→ Task prompt: The expected copy holds every entry exactly and none of the pictures.

▶

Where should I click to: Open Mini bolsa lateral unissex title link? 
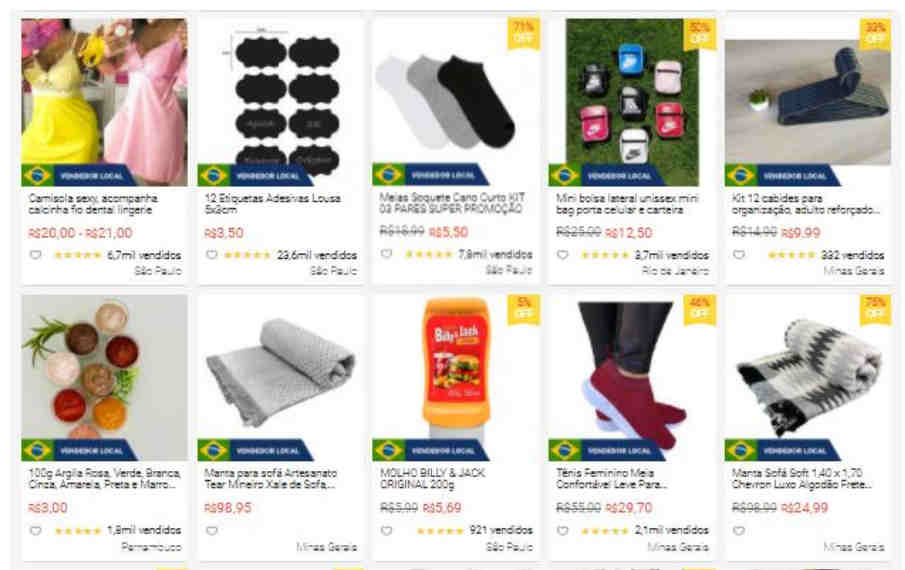coord(627,204)
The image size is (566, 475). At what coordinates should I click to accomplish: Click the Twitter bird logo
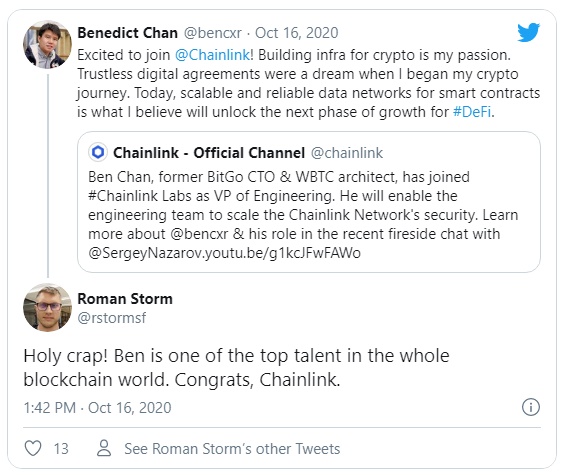[x=528, y=33]
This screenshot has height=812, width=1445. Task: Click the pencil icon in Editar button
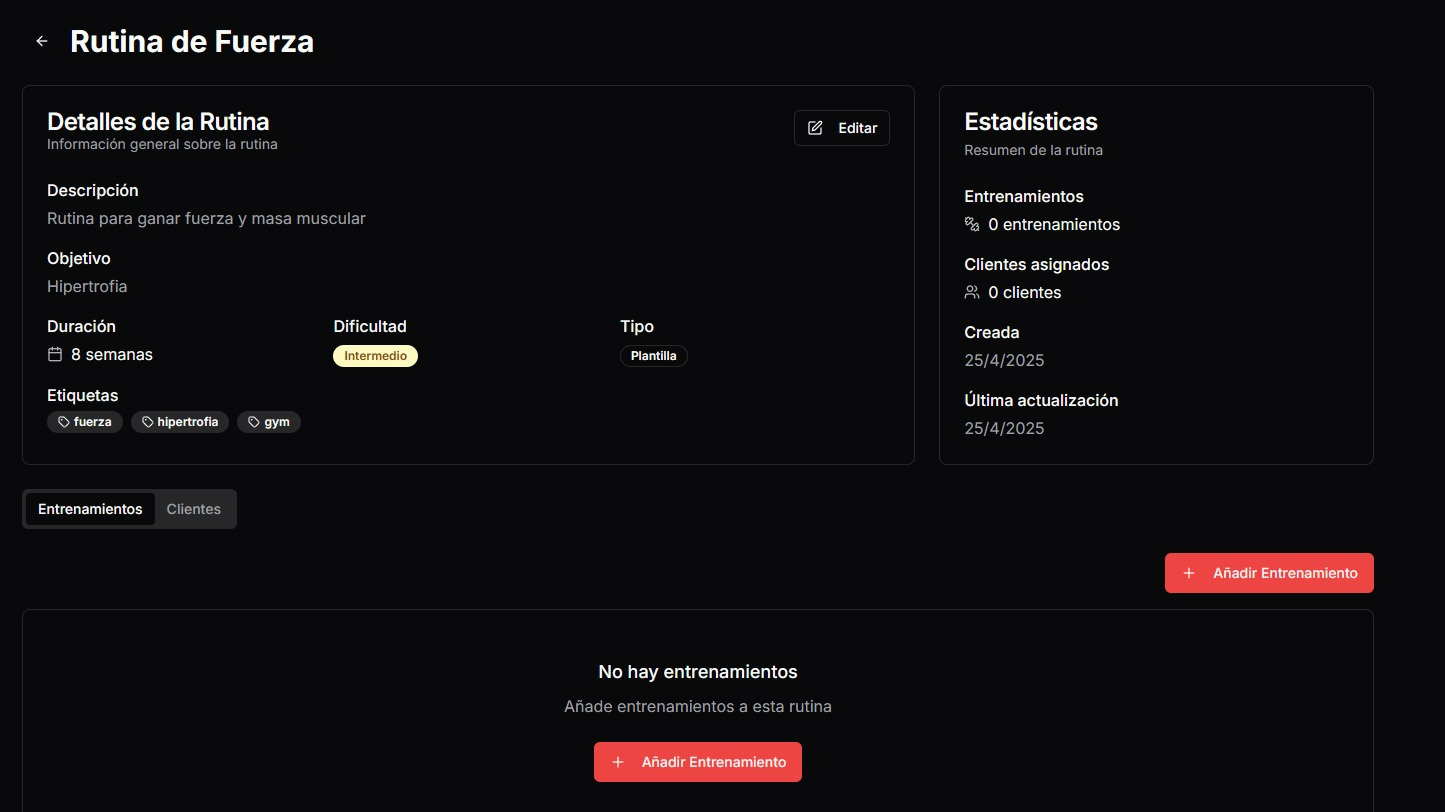(x=815, y=128)
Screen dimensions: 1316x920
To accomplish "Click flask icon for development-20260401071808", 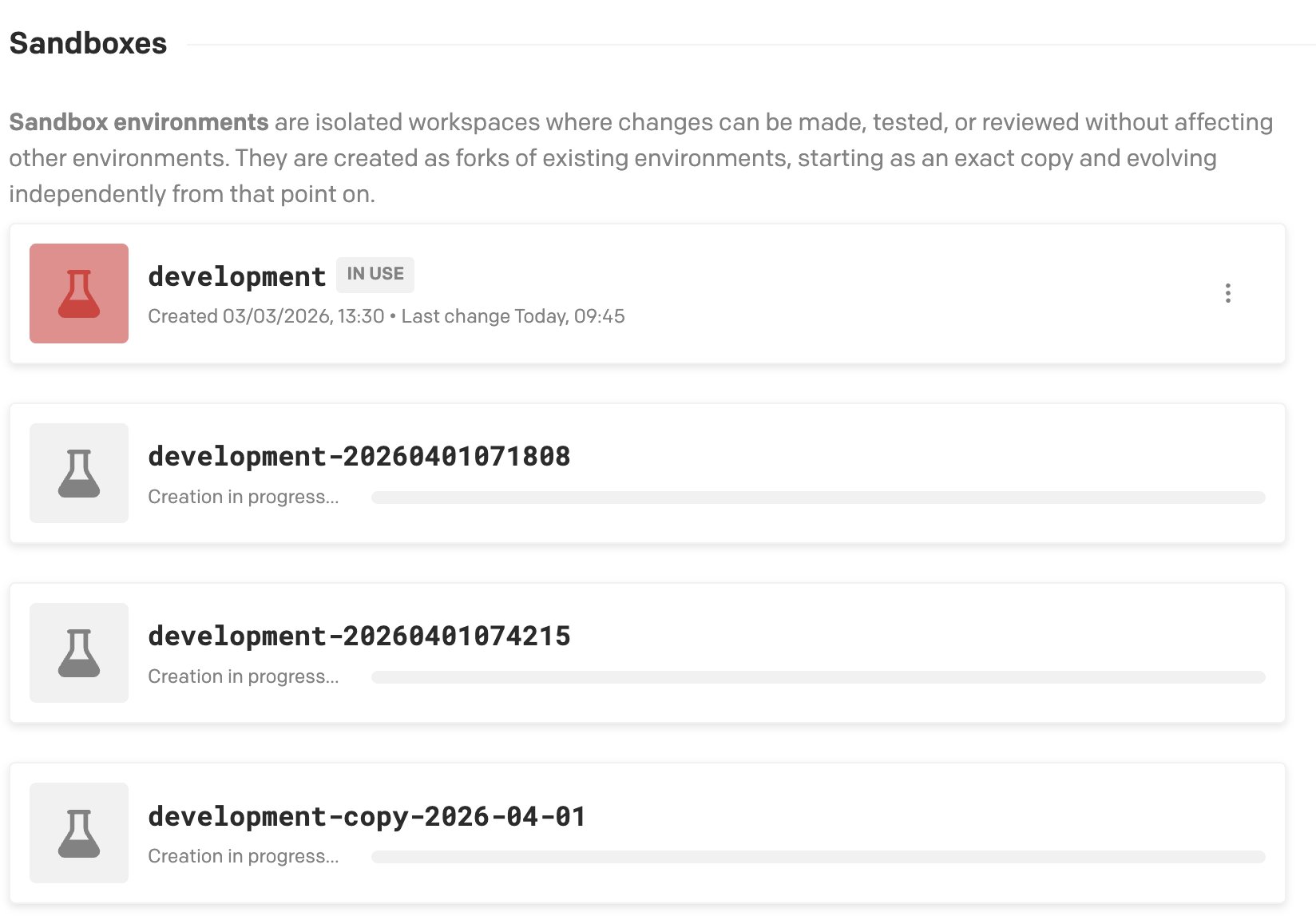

◀

→ Reply to the exercise:
Where should I click to: Open Mini bolsa lateral unissex title link? 
coord(627,204)
The image size is (566, 475). At what coordinates should I click to accomplish: Click the Twitter bird logo
[x=528, y=33]
This screenshot has height=812, width=1445. Task: Click the pencil icon in Editar button
(x=815, y=128)
Screen dimensions: 1316x920
To accomplish "Click flask icon for development-20260401071808", 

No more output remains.